The message of investing in other people is a message to individuals but to the church as a body as well. During one of the Roman persecutions of the church, soldiers entered a church meaning to plunder the church of its treasures they believed to be there. The leader of the soldiers demanded show my your treasures at once! The church leader pointed at the orphans who were being fed, to the sick who were being cared for, and the poor who were receiving provision, and said these are the treasures of the church (Barclay, p. 242).

Then Jesus mentions the eye, and as he does he reminds that he seek to give us a new vision of life. We can be remarkably blind at times to what is right in front of us. When we took the youth to All People’s Christian Center in LA last summer, one evening we took a driving tour of downtown. A staff member from the center was with us and he took us down a block where there were some very upscale restaurants. There were tables along the sidewalk and a lot of people eating outside. It was in the evening, at dusk, and as we turned the corner there were people setting up tents on the sidewalk. They were homeless people, large numbers, just around the corner from great affluence. There were families, some with very young children, and it was a jarring sight.

I commented on the odd image of affluence and need being so close together and Larry, our guide, reminded me that it wasn’t any different in our community. I vividly remember him commenting on how we fail to see some of the needs right in front of us. Do we see what is on our own doorstep? We actually learn not to see the need in front of us.

There is a responsibility that comes with the resources we are given, I believe. There is a responsibility that remains to our brothers and sisters in need. One of the great dangers of affluence is the way it can insulate us from the needs of others. As we have more, our circles change, and the changes can further remove us from those who suffer great need in life.

There is also a need to hold accountable those who see people as little more than instruments to make money. There is, thankfully, a much greater awareness of the tragedy of child labor. Companies are more sensitive to examine their supply change to see if children are being exploited as cheap labor, but the problem hasn’t been completely solved, it is still a terrible blight upon our world.

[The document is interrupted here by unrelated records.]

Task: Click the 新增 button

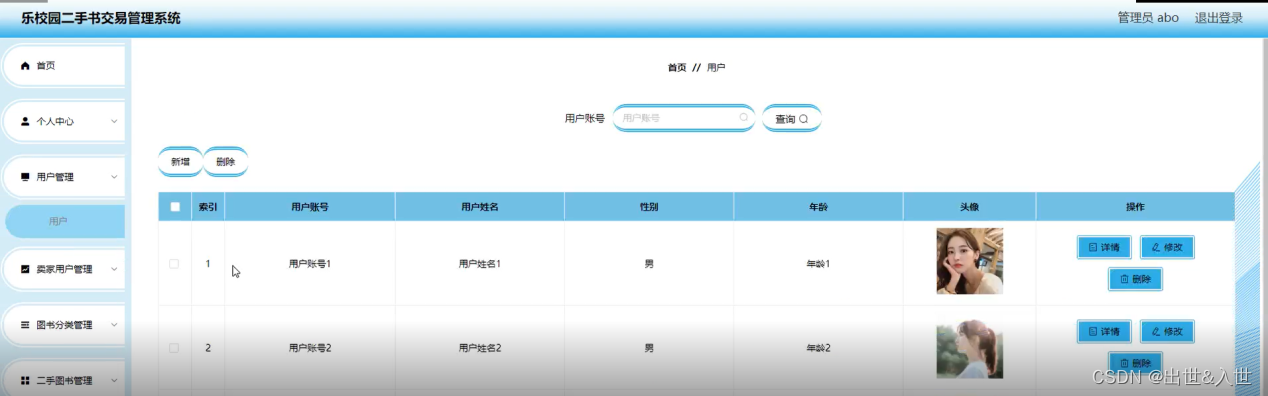Action: coord(180,162)
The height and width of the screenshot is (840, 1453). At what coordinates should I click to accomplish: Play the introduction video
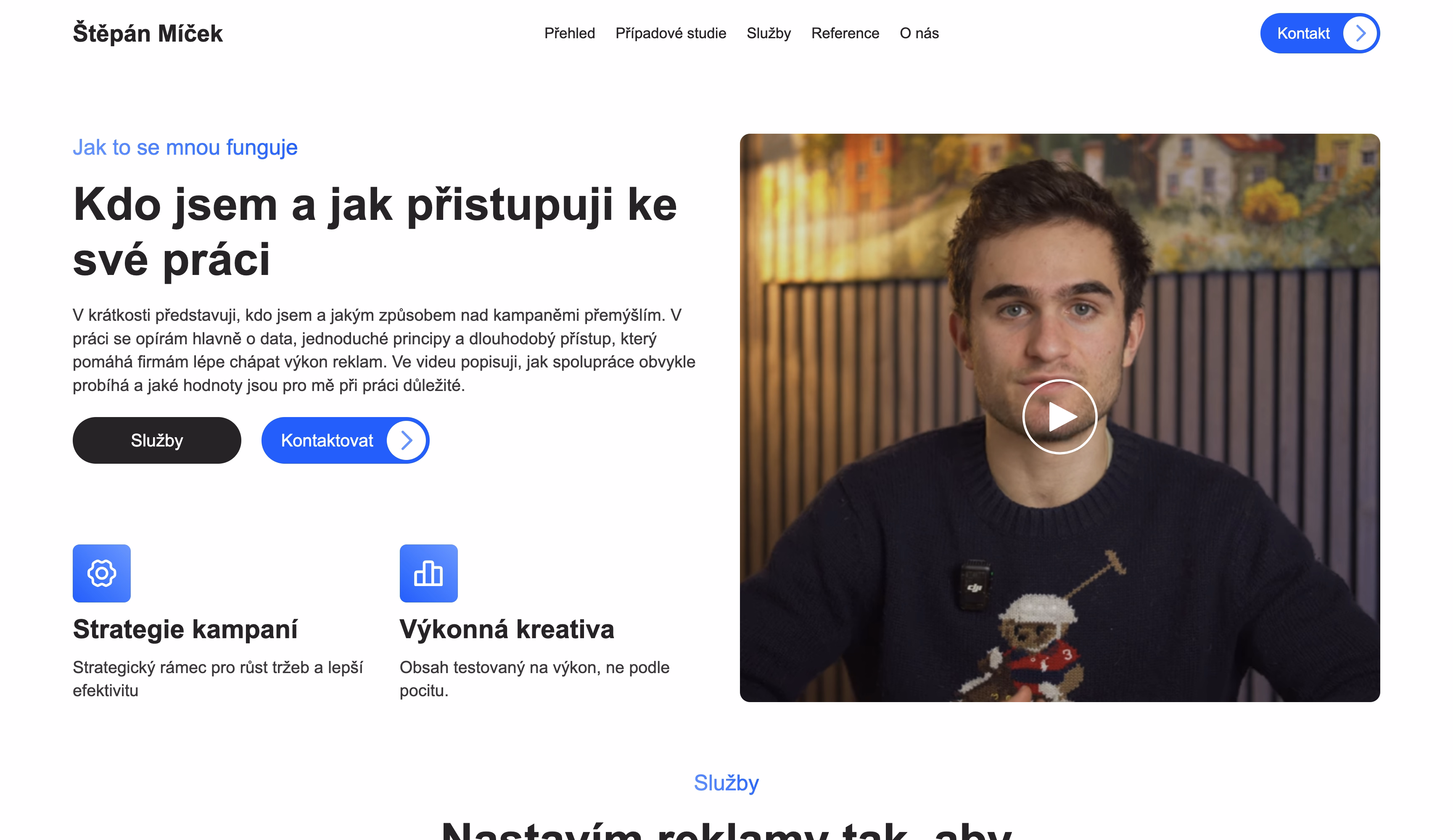pyautogui.click(x=1059, y=416)
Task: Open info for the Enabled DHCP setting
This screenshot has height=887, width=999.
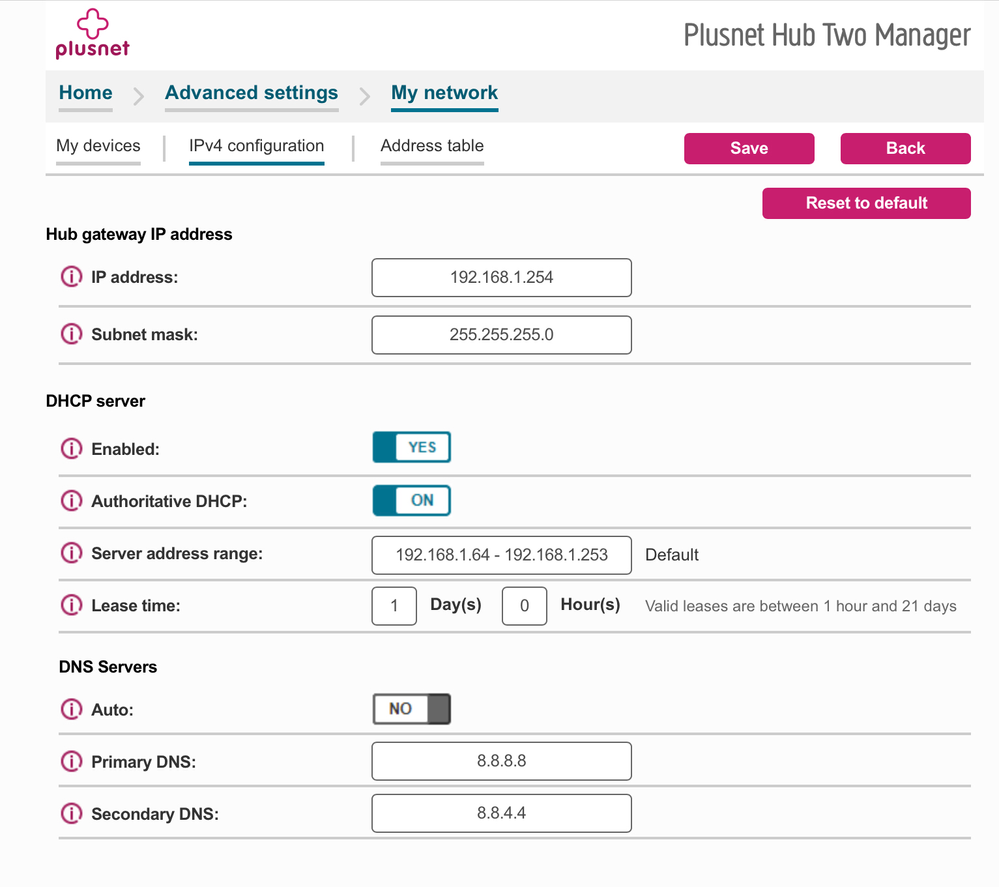Action: click(71, 448)
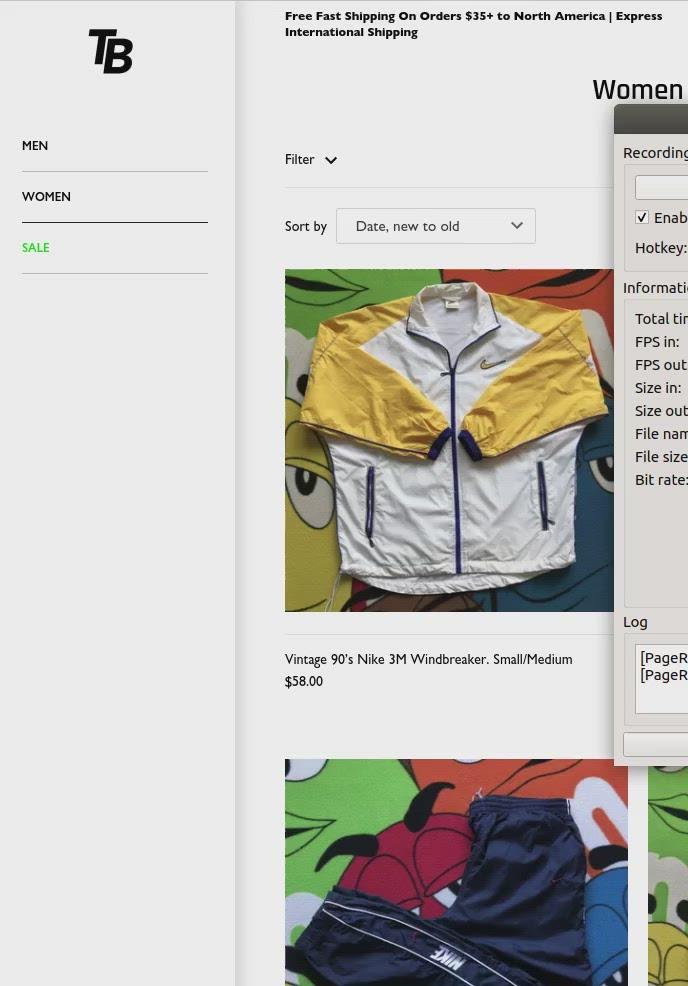Click the recorder window's dark title bar
This screenshot has height=986, width=688.
[652, 120]
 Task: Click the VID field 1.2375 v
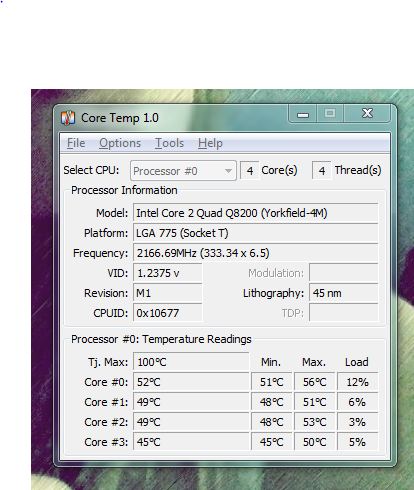click(167, 273)
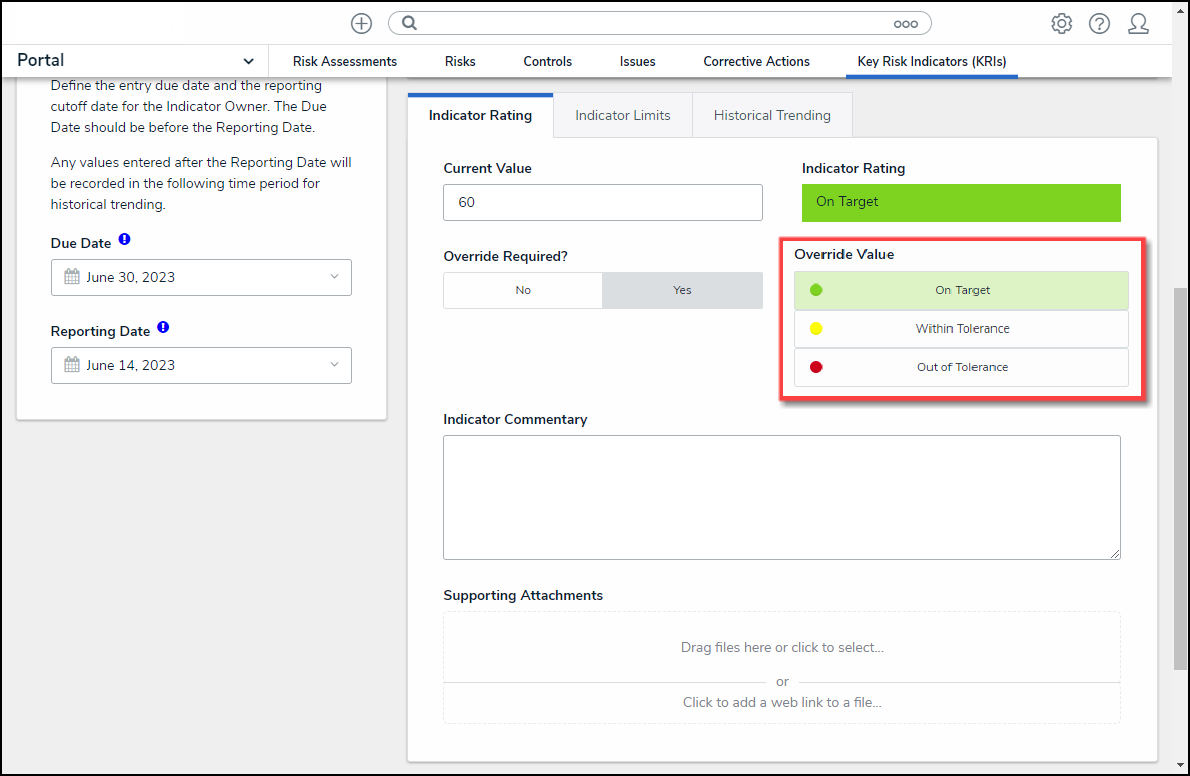Image resolution: width=1190 pixels, height=776 pixels.
Task: Expand the Portal dropdown
Action: 248,61
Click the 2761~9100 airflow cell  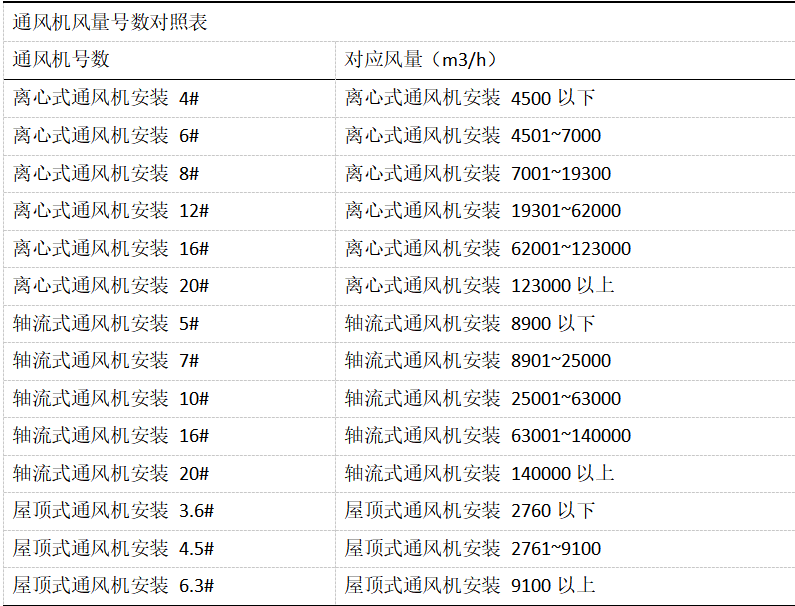point(473,549)
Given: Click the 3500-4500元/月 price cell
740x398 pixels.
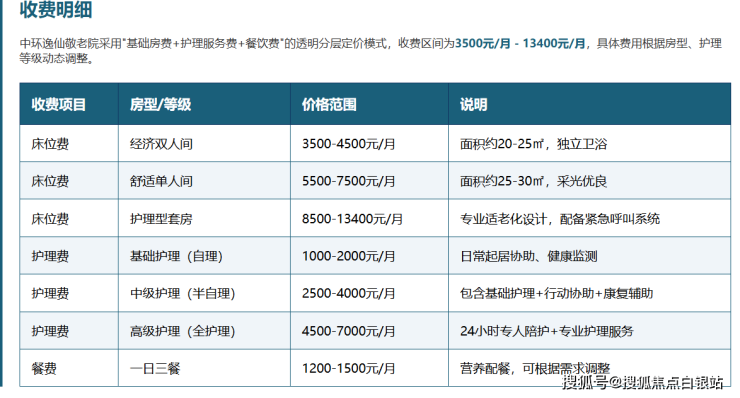Looking at the screenshot, I should [x=370, y=144].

Jesus then reminds us that investing in the wrong things can place us in terrible bondage.

One of the tragedies of our modern era is that we can find ourselves with so much, but at the same time with relatively little. We can have many things, and in the process find we are not able to be generous because we are so entrapped by those things that we have a poverty of the soul

When Walt Disney was working on a cartoon version of the legend of King Midas, the sound technicians found something very interesting. As they sought a way to create the sound of coins clinking together they finally discovered that rattling chains gave them the desired sound. Chains representing money. Isn’t that an interesting irony?



Interestingly, the word for mammon, which is the word for money in this passage, comes from a word that means to entrust. It carried the idea of entrusted to another that which we own or possess, as a person entrusts their money to a banker. Over time, though, it came to mean that in which we place our trust. So mammon – money or possessions – morph from being something we entrust to another to being something in which we place our trust. This highlights another irony as our money bears the imprint of In God we trust when the reality is that money so often receives our trust.

So the question comes down to this – what is our treasure? Is it something that is of lasting value, or something that in the end provides no security?